Oswald Mbuyiseni MTSHALI

Day 65

am (HOT)

pm (Like an Hurricane)

Rides = 4
Arrival =
On the road - South Carolina
KM travelled =
?
$ spent =
$5.00
Time passed on the road =
6 am ---
km walked =
8

With the money I made yesterday I was able to buy myself a bus ticket for Brunswick in Georgia, a small town about 50 miles north of Jacksonville. When I arrived there I thought that it was such a beautiful place with lots of old buildings. It seemed like the kind of place where it is possible to live a good life in a nice house surrounded by family and friends. The reality was otherwise. I went into a quaint store to buy a loaf of bread but I was 36 cents short. The clerk said I did not have enough money. Fair enough, I went outside and played music. After 30 minutes a man dropped some coins into my hat. I thanked him and looked at my fortune: 33 cents. I thought that it was close enough to buy me that bread. I honestly thought that the clerk was going to say that it was fine. I went back to the store. The clerk said that I was still three cents short. I went back outside to ask a passersby for the 3 cents. That became a harder task than expected. Near the store, 3 old men were sitting on the porch swing of another quaint home with nice white columns. One asked what I was doing. I told them that I was hitchhiking and that I needed 3 little pennies to buy a bread. I was out of luck, none of these men liked hitchhikers or 'longhairs' or bums or young people or blacks or foreigners or strangers, and so forth. The list of what they hated was a long one. They looked so pathetic and wizening, almost rotting before my eyes. The one in the middle kept making lewd gestures. He said, "They gonna cut your #%@!@*" I thought that he meant my penis. I looked at the three monkeys and before moving on I said: "God Bless You." They stood up at once, holding the railing of the porch and shouted insults at me. After almost one hour of begging I collected 1 cent, and that was the one I had found on the sidewalk. I was so discouraged. I went back to the store almost in tears and asked the clerk for mercy. He hesitated a long time and finally agreed to take a loss. I ate half of the bread right away and managed somehow to lose the remaining half on my way out of town. I don't know how it happened but the bread was gone. Maybe the whole town got together in one of those quaint churches and send their vibes for the bread to vanish from the earth.

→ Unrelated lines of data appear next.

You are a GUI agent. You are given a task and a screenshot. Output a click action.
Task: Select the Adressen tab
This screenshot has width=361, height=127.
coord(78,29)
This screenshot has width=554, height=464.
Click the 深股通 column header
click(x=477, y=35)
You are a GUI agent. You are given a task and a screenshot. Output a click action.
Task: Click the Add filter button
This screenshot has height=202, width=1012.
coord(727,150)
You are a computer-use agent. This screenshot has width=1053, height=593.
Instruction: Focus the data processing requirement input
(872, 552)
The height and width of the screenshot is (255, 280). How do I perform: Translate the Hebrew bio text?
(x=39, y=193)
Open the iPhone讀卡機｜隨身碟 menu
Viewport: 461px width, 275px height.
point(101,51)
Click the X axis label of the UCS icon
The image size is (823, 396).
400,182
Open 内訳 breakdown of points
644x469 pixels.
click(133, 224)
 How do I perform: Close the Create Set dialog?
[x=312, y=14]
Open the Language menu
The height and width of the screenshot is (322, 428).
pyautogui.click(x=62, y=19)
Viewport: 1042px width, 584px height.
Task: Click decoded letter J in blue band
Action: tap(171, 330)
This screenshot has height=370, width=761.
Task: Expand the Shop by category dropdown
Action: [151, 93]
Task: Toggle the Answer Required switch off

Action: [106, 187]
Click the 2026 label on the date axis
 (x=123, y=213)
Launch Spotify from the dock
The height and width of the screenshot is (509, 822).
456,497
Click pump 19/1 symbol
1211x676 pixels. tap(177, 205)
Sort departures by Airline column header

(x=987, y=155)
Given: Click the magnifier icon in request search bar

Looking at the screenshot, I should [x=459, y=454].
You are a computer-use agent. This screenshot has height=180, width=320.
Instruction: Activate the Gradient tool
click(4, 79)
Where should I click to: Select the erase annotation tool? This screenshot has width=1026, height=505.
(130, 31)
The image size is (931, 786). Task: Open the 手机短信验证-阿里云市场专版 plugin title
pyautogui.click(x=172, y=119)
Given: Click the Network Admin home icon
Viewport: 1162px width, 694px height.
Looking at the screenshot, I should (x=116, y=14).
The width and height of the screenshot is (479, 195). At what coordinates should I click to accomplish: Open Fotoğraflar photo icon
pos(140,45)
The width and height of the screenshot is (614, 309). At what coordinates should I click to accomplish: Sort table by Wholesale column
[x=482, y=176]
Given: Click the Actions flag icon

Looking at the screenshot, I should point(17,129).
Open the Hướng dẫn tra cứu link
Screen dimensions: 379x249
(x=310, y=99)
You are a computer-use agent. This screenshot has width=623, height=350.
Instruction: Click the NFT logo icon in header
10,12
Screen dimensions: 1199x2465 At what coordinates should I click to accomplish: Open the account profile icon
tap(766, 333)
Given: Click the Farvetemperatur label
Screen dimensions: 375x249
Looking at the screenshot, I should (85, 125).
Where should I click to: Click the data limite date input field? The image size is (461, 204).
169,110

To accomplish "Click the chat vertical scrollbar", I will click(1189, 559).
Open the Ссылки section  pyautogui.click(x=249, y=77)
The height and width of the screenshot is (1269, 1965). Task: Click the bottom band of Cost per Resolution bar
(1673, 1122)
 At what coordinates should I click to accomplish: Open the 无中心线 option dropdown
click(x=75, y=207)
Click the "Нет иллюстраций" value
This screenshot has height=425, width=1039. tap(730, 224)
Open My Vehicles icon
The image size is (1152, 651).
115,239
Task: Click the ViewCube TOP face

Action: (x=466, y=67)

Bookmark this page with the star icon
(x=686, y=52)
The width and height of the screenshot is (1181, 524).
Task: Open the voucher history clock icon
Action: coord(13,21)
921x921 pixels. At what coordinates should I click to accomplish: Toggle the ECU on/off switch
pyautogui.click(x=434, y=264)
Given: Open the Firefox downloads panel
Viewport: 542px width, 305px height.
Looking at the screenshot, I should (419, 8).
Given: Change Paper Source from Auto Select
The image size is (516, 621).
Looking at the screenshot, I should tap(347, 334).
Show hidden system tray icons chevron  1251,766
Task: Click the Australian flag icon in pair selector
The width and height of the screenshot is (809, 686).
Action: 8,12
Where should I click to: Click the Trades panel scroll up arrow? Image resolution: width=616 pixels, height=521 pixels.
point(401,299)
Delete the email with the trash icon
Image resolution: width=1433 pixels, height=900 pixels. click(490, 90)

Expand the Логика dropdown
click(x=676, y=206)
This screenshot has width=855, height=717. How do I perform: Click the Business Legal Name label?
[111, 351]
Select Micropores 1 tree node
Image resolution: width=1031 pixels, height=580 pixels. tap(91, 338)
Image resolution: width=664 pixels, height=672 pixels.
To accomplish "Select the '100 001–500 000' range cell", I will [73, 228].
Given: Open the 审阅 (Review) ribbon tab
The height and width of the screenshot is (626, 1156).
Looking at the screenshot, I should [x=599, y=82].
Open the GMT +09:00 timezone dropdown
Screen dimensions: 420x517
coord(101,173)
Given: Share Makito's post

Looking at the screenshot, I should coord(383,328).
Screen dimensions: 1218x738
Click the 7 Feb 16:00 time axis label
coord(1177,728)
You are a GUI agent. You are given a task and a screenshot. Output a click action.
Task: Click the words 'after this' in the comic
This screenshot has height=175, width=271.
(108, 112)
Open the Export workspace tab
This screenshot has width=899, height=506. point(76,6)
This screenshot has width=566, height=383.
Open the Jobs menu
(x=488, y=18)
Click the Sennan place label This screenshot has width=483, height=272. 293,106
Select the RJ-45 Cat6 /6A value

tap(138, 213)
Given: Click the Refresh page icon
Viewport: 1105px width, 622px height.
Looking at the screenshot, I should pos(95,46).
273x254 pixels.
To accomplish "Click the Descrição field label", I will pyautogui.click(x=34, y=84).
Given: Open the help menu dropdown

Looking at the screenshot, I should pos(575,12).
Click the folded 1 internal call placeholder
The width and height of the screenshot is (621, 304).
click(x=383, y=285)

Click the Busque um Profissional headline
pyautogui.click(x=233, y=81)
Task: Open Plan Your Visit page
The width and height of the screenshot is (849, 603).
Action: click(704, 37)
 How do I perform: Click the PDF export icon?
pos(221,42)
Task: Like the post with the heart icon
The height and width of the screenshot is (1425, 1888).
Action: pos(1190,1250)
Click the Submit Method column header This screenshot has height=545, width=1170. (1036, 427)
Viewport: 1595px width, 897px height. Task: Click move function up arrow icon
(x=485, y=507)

I was not too excited by the idea of hitchhiking. I was kind of nervous. My first lift in Georgia turned out to be a driver who asked to have a blow job right away. His right hand was like a tourniquet on his organ. I asked to get out immediately. He stopped the car and I was out on the highway, in the middle of nowhere shaking in my boots. There was a restaurant nearby and I walked to it. It was one of those roadside-disaster-take-out type of places. I asked the waitress if I could have a glass of water. She recognized that I had a French accent and said: "I am French too, from France. What are you doing here?" She said that she had met her husband in France, they got married and moved here. She said that she hated the place, but that she was trapped there. She also warned me about the danger of hitchhiking 'in these parts.' I told her that I did not have a choice at this point. She gave me 6 dollars. I drank my water and went back outside into the three ring circus hoping that the lions would keep their mouths closed.

I got a short ride soon after being back on the highway. The driver was nice. It was late in the afternoon and the weather had changed dramatically. A storm* was coming on fast. The wind was blowing everything sideways and the rain was starting to fall. I walked toward the overpass for shelter. That is where I met Byron and Theresa two other hitchhikers. The storm was now big. There was a lot of thunder and lightning. One bolt hit something on the side of the road about 100 feet from us. The light from it was the most bright thing that I had ever seen. It was a rod of light that looked about 1 foot in diameter. As soon as we saw it, we heard this loud bang. The overpass was now offering only slight protection from the rain. They were going back to New York after running away to Miami to get married. Byron's father was in the Mafia and did not want his son to marry Theresa. They figured that after the 'fait accompli', Theresa would be accepted into the clan and all would be "A-OK" as Byron put it. The rain had forced us to hitchhike together which was fine as we were good buddies right away. The sky was getting darker when a big transport truck stopped for us. We ran to it. Dale was going to New York! We had hit the jackpot.

Dale was like a brother to us. He provided the ride, the food, the beers and the cigarettes. We were around Richmond, Virginia when we stopped in the biggest, the largest truck stop in America. Dale wanted to refuel his truck and to buy cartons of cheap cigarettes. There were hundreds of trucks parked everywhere. It was like a city away from civilization. The storm* was behind us and the wonderful world of trucking was all laid out for us to experience. There was a lot of actions going on, prostitutes roaming and many trucks were 'shaking.'

- Daniel

*That storm must have been a precursor to the dreadful Hurricane David which hit the area on September 3, 1979.